Aquellos fueron años de esperanzas, tras la oscuridad de la dictadura, se nos abrían nuevos horizontes, y se esperaba el surgimiento de un porno genuinamente español, empezaron Jesús Franco y su mujer Lina Romay con películas con más talento e ilusión, que presupuesto, pero era el principio, al que le siguió un periodo de travesía en el desierto hasta la aparición de José Mª Ponce, que intentó crear una mínima industria, y al que se debe la creación del FICEB.
Tras Ponce, aparecieron en poco tiempo varias productoras, se empezó a rodar películas de forma normal, y pareció a finales de los noventa y principios del dos mil, que teníamos una industria seria, un star system, y un mercado racionalizado; pero ha sido llegar una crisis económica y llevárselo todo, quedando reducido nuestro porno a la producción para Internet.

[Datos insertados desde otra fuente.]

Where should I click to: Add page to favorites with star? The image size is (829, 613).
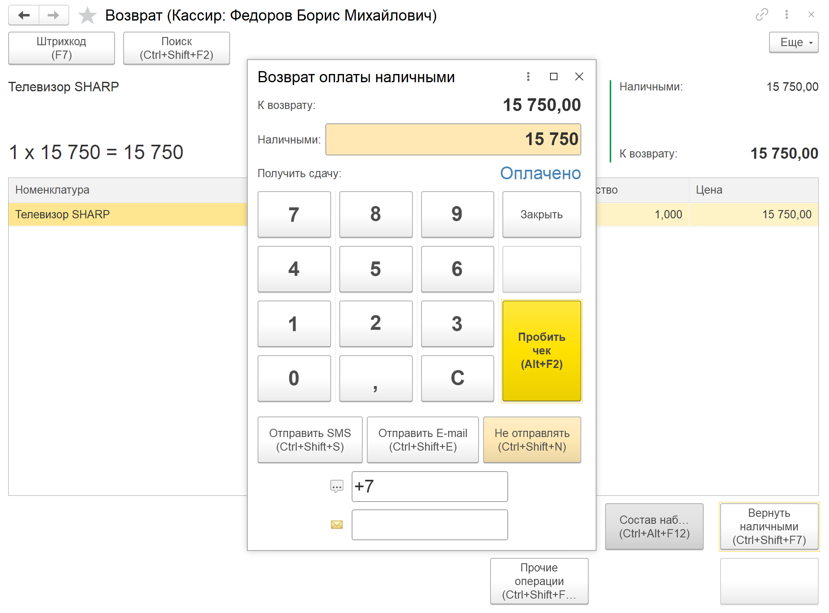pos(87,16)
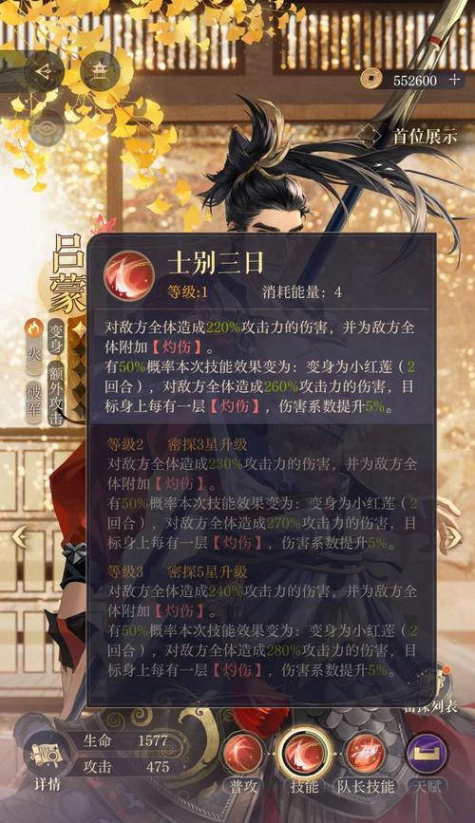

Y la verdad es que estamos como al principio, con una salvedad, no hay las ilusiones y esperanzas de antaño, de aquellos años ochenta, cuando soñábamos, si no alcanzar a los EEUU, al menos si a Francia y a Italia; ahora vemos que es un sueño imposible, no sólo no hay dinero, tampoco hay capacidad espiritual para lograrlo.
El porno español atravesó una puerta, que como se ha visto con el paso del tiempo, no era verde sino negra, tan negro como su presente y su futuro inmediato, encerrado en píldoras para internautas, que practican el onanismo virtual, y que quizás produzcan dividendos a quienes las producen, pero que difícilmente sirven para crear una industria seria, y poder hablar en propiedad de un porno español.